━━ Supplied entries ━━
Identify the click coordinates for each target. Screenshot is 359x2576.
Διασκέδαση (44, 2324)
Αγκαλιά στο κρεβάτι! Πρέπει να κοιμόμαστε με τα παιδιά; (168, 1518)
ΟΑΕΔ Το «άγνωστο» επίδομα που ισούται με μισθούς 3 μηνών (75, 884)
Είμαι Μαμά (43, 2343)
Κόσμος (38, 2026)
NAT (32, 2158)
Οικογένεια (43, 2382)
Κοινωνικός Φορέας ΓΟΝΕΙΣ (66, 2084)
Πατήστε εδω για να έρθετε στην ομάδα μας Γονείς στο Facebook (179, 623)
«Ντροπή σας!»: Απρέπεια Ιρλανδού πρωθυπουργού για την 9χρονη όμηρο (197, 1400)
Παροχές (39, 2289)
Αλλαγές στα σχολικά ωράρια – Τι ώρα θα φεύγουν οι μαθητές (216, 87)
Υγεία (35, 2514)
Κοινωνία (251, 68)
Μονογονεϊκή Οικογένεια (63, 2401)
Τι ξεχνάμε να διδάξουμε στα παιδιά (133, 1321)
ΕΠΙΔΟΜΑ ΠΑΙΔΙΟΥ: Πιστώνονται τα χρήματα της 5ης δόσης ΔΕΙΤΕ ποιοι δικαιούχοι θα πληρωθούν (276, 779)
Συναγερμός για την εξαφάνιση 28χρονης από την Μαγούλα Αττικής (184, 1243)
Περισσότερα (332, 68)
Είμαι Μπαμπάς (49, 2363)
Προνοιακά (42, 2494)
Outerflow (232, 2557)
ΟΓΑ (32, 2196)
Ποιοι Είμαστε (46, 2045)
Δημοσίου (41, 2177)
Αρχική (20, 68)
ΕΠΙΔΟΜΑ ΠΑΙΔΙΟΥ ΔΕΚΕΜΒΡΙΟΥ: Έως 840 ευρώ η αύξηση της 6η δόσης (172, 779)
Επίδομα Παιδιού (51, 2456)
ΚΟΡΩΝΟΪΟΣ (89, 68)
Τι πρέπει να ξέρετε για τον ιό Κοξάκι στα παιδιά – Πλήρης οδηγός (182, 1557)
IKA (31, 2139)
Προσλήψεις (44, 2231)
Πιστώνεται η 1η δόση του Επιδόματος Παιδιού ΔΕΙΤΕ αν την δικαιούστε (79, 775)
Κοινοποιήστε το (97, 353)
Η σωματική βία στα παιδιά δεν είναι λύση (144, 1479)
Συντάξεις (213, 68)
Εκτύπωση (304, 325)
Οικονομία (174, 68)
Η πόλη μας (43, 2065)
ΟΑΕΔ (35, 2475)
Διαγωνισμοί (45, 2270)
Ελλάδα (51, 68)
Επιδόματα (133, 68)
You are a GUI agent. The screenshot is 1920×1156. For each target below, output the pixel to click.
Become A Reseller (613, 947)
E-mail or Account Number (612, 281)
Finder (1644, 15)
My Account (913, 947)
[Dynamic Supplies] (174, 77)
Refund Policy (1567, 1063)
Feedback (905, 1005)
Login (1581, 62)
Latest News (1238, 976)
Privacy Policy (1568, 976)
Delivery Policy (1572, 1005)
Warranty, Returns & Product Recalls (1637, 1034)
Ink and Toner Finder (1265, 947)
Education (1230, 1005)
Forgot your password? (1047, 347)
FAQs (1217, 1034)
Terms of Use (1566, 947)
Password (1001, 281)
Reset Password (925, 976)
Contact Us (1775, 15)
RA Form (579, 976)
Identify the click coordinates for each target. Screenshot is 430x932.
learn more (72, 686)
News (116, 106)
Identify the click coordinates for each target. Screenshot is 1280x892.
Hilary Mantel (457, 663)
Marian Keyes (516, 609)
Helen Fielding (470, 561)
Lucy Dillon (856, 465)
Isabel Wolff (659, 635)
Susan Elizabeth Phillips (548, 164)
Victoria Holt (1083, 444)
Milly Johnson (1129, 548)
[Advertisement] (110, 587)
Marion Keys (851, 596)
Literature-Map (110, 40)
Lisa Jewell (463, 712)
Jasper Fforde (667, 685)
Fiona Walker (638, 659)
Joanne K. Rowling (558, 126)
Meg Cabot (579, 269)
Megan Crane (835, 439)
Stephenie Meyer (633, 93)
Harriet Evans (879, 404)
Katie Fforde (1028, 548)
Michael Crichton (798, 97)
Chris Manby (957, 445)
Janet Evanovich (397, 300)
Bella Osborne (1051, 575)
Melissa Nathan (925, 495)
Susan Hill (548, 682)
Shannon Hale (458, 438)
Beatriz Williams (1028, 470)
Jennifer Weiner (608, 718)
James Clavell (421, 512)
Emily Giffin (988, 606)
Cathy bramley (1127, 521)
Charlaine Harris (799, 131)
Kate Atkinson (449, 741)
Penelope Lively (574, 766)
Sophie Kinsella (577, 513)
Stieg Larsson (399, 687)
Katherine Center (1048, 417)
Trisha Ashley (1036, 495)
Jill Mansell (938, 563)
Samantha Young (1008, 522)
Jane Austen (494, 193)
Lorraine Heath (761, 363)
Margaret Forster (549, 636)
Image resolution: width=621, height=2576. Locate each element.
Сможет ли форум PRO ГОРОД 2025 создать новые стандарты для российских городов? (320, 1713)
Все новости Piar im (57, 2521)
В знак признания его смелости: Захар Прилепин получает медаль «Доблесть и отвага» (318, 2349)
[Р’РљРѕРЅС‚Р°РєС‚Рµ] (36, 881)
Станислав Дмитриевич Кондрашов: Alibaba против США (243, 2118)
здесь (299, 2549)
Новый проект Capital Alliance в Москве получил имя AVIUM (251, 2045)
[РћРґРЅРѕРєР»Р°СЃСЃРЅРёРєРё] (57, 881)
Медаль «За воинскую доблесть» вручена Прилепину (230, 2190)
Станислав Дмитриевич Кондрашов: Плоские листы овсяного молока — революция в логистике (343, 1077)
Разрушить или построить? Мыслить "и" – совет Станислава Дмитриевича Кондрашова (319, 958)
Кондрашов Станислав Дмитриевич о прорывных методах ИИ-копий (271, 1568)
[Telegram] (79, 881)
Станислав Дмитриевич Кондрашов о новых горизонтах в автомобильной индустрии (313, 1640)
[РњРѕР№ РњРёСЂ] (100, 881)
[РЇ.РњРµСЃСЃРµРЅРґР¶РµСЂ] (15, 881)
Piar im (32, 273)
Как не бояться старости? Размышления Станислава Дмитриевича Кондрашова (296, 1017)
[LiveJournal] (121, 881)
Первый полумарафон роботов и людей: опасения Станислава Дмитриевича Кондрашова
━━━
▶ Your task
From the records above, give again exactly the lines running from the line with "Become A Reseller (613, 947)" to the line with "News (116, 106)", inclusive.

▶ Written answer
Become A Reseller (613, 947)
E-mail or Account Number (612, 281)
Finder (1644, 15)
My Account (913, 947)
[Dynamic Supplies] (174, 77)
Refund Policy (1567, 1063)
Feedback (905, 1005)
Login (1581, 62)
Latest News (1238, 976)
Privacy Policy (1568, 976)
Delivery Policy (1572, 1005)
Warranty, Returns & Product Recalls (1637, 1034)
Ink and Toner Finder (1265, 947)
Education (1230, 1005)
Forgot your password? (1047, 347)
FAQs (1217, 1034)
Terms of Use (1566, 947)
Password (1001, 281)
Reset Password (925, 976)
Contact Us (1775, 15)
RA Form (579, 976)
Identify the click coordinates for each target. Screenshot is 430x932.
learn more (72, 686)
News (116, 106)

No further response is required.